The most infuriating tropes, however, happen when the military shows up. In far too many movies, troops and veterans are cast as inherently evil or constantly in search of using the protagonist as a means of starting a world war. In reality, we’d probably be the ones organizing a survival movement against the big bad — but I digress…
We’ll save ripping those films for another time. There are many horror films out there that actually do the military justice and treat us like fully developed characters instead of mindless, B-movie villains — like these classics:
‘Throne of Blood’
Starting off the list is the Akira Kurosawa 1957 classic, Throne of Blood. While his other films (including Roshomon, Seven Samurai, and Yojimbo) receive near-universal praise, it was his re-imagining of Shakespeare’s MacBeth that gave him his first inroad to a western audience. And when we say “re-imagining,” we mean that Kurosawa’s version is about samurai who learns of the future from a spider witch — that’s what Shakespeare was really trying to say, right?
Its central plot doesn’t involve many true-horror moments, as modern Western audiences know, but the early moments when General Washizu goes into the Forest of the Spider’s Web heavily influenced later horror films. His reaction to all the spookiness is a stern “listen here, witch” — which perfectly captures how any service member would react in that situation.
‘The Objective’
Rarely do filmmakers delve into the actual spooky side of Afghanistan. Ask anyone who’s ever pulled a 12-hour night guard duty shift and have them tell you what it’s like to stare out over a place that earned the nickname, “Graveyard of Empires.”
This indie film, made by Daniel Myrick, the same writer and director of The Blair Witch Project, begins like any other war film about the post-9/11 Global War on Terrorism, but then it makes a sharp turn into the paranormal.

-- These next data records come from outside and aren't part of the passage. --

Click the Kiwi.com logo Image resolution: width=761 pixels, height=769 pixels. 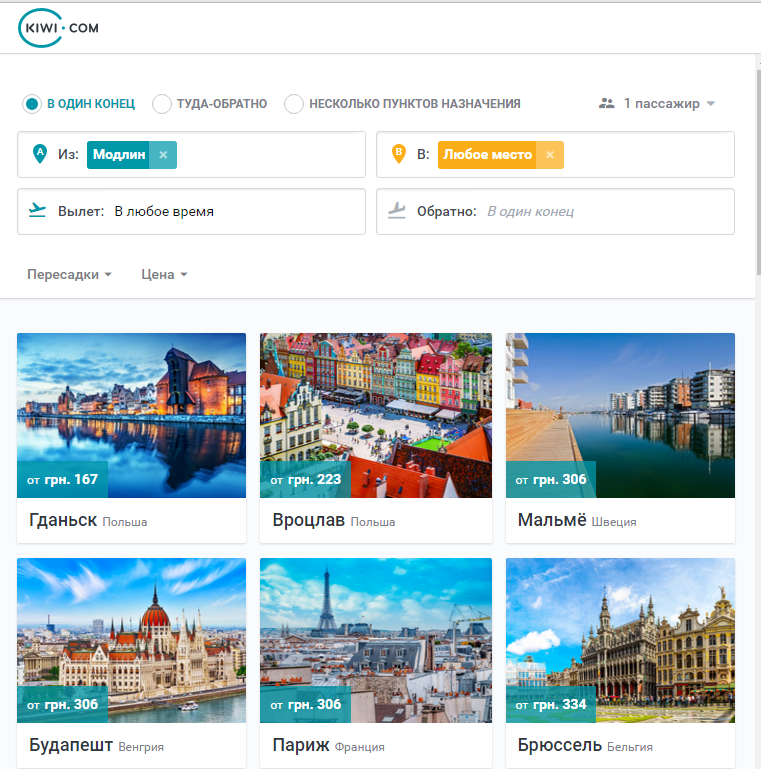pos(58,28)
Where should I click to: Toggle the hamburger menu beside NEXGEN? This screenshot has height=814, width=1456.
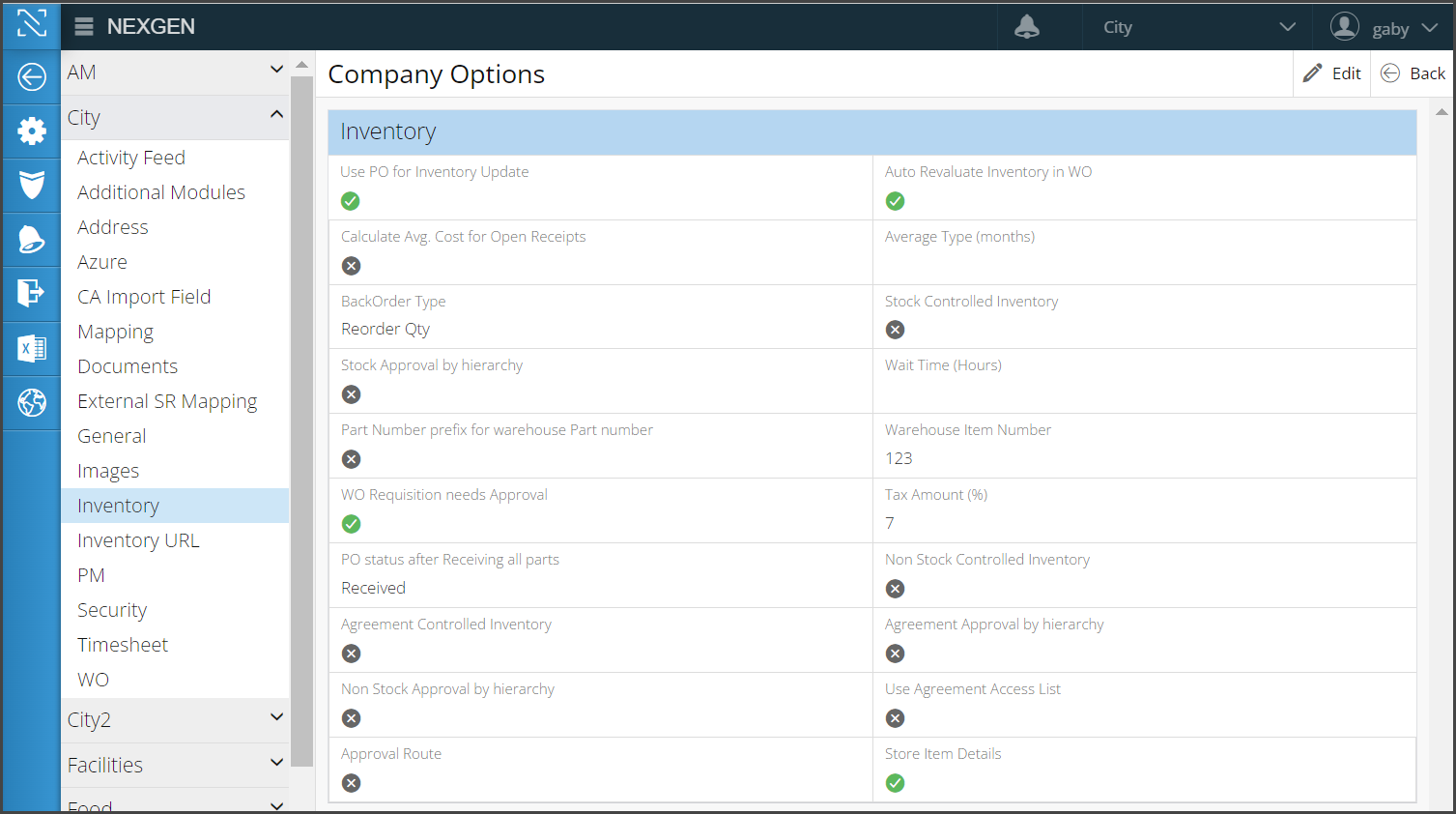point(84,26)
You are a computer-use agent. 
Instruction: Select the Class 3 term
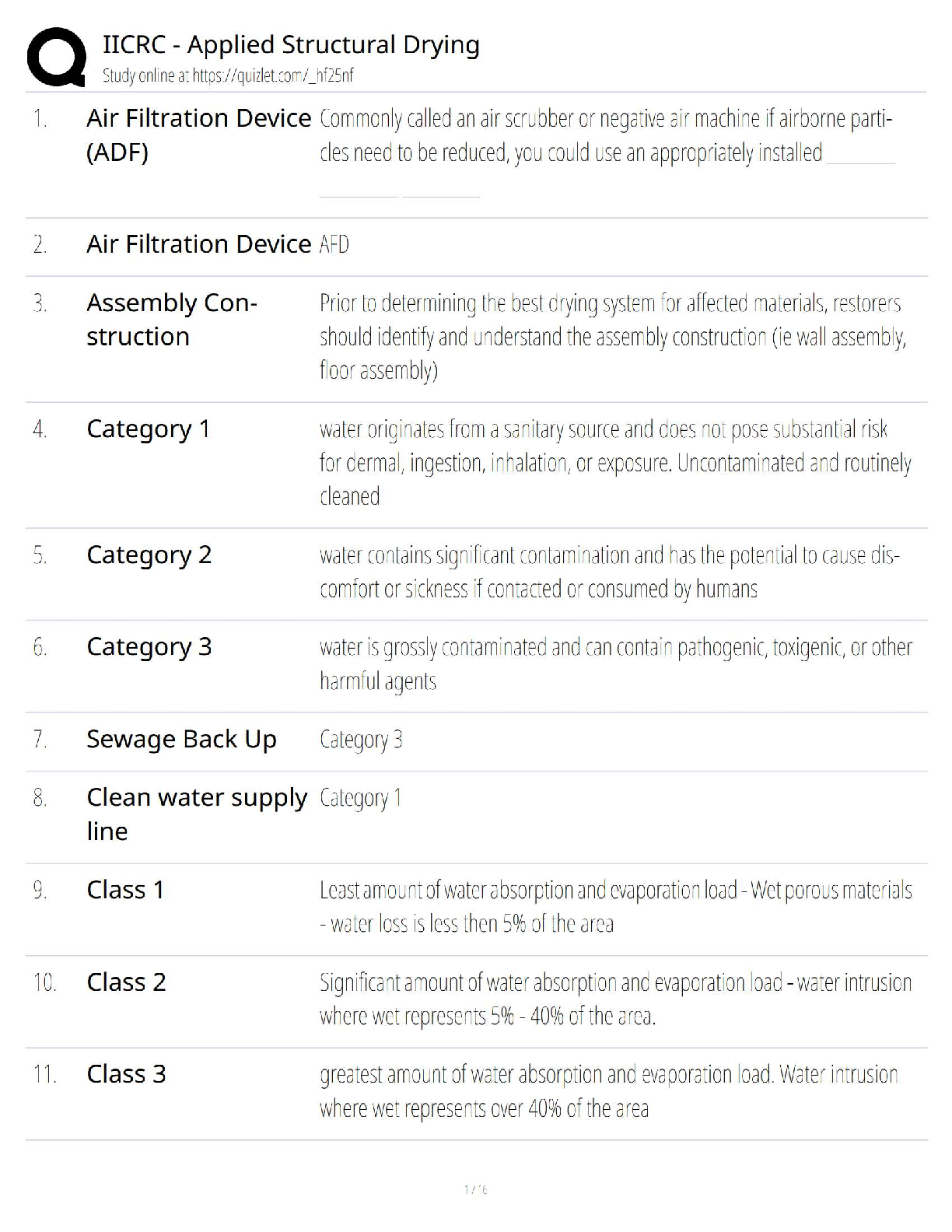point(126,1074)
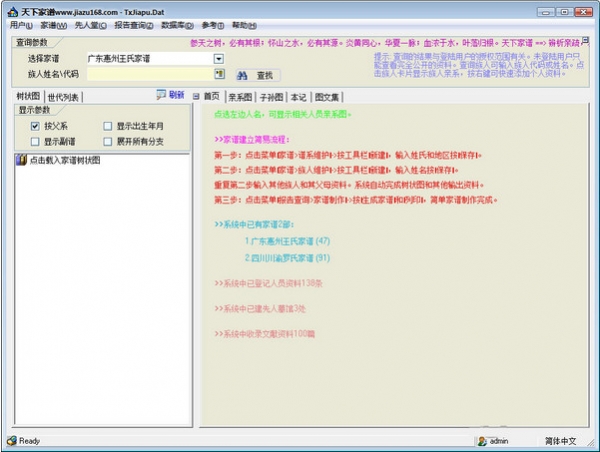Click the 刷新 refresh icon
This screenshot has height=452, width=600.
coord(162,95)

The troops’ response? Let’s f*cking kill it.
‘Day of the Dead’
It’s remade every so often, but nothing can compare to the original Day of the Dead by George A. Romero. Unlike most films in the military-horror genre, this one actually understand that troops want nothing to do with zombies as a weapon of war. Why on Earth would we risk doing something that stupid? We can’t even go into a combat zone without a shiny, reflective belt, for f*ck’s sake.
But I digress. The film does include nefarious scientists who try to weaponize zombies at the expense of the soldier’s safety, but troops react how you’d actually expect them to if they were test subjects for flesh-eating zombies.
‘The Thing’
While not outright a military film, it does feature Kurt Russel as a veteran helicopter pilot from the Vietnam War. This vet, R.J. MacReady, naturally assumes a leadership positions and gets to thinking logically to overcome an incredibly elusive, deceptive foe.
While the “Thing” inhabits others’ bodies and everyone starts losing their minds, MacReady’s quick thinking helps him survive the film.
‘Predator’
Never has a film bitter mixed action and horror quite like 1987’s Predator. It had everything: Arnold Schwarzenegger and Carl Weathers in their primes, a truckload of firepower, and muscles on top of their muscles — not to mention an antagonist so brutal that he picks off Special Forces soldiers like a hunter taking out deer. It’s so well done that it doesn’t matter to me that, as a commo guy, the group’s radio operator is the first named character killed off — which is another one of my most-hated cinema tropes.
Related: 6 reasons why commo guys hate military movies
The titular foe uses the military’s tactics against them by being better at hiding (albeit by using technology) than the Green Berets. The only way to stop it, in the end, was to beat it in one of the most brutally awesome hand-to-hand fights in cinema history.
Well, there’s that, and there’s Schwarzenegger’s delivery of his most iconic line — “Get to the choppah!”